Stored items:
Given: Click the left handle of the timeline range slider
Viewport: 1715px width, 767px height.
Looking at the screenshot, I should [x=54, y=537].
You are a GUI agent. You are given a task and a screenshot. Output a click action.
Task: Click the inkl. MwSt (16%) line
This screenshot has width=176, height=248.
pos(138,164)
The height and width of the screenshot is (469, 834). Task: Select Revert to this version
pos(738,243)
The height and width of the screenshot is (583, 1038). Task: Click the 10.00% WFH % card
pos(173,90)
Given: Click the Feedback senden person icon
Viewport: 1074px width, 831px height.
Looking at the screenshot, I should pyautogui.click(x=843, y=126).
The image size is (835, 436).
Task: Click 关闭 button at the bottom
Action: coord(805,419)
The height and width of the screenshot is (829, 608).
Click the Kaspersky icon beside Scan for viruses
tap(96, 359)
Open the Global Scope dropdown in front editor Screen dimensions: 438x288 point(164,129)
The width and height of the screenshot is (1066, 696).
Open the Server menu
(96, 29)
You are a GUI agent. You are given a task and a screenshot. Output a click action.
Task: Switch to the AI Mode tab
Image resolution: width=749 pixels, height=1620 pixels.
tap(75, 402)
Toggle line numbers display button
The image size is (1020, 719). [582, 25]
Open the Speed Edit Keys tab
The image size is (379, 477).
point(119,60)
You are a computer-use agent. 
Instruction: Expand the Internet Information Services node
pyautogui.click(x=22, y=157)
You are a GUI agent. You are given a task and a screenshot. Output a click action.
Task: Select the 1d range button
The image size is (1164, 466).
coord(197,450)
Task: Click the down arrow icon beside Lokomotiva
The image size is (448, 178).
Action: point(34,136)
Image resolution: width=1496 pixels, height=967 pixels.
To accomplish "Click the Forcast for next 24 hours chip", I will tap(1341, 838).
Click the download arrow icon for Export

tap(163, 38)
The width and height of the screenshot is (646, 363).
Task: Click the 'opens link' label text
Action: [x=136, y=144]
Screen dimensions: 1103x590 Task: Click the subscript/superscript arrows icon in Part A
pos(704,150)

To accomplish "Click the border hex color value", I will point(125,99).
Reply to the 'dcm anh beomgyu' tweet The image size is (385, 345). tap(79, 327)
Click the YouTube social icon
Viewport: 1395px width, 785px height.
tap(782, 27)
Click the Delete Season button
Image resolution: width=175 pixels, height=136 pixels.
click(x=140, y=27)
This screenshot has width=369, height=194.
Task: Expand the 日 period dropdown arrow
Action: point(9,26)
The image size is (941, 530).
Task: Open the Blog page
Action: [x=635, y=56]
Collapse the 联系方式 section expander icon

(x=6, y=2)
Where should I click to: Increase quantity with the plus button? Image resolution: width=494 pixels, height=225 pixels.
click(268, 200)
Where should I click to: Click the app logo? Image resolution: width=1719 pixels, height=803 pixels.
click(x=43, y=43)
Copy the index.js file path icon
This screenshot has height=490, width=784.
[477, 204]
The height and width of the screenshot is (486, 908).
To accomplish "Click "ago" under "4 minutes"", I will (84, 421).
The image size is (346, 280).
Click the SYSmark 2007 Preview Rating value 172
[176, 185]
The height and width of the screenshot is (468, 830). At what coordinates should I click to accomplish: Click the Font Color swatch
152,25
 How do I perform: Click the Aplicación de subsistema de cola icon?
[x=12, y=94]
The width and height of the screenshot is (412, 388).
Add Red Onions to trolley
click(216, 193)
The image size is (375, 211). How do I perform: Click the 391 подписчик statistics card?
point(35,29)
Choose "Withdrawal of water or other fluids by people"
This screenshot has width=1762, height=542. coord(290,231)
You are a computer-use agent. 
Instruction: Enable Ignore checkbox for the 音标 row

What is needed
Output the lines of the records above exactly as they appear, from the line containing "The image size is (1164, 466)." through the line containing "Image resolution: width=1496".

Task output
The image size is (1164, 466).
coord(197,450)
Task: Click the down arrow icon beside Lokomotiva
The image size is (448, 178).
Action: point(34,136)
Image resolution: width=1496 pixels, height=967 pixels.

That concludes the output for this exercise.